> **About this exercise**
For every record below, write out an exact copy.

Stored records
________________________________________
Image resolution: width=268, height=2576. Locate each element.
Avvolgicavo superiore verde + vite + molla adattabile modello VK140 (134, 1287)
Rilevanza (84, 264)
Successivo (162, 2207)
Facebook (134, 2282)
________________________________________
> **Solution for this task**
Image resolution: width=268, height=2576. Locate each element.
Avvolgicavo superiore verde + vite + molla adattabile modello VK140 (134, 1287)
Rilevanza (84, 264)
Successivo (162, 2207)
Facebook (134, 2282)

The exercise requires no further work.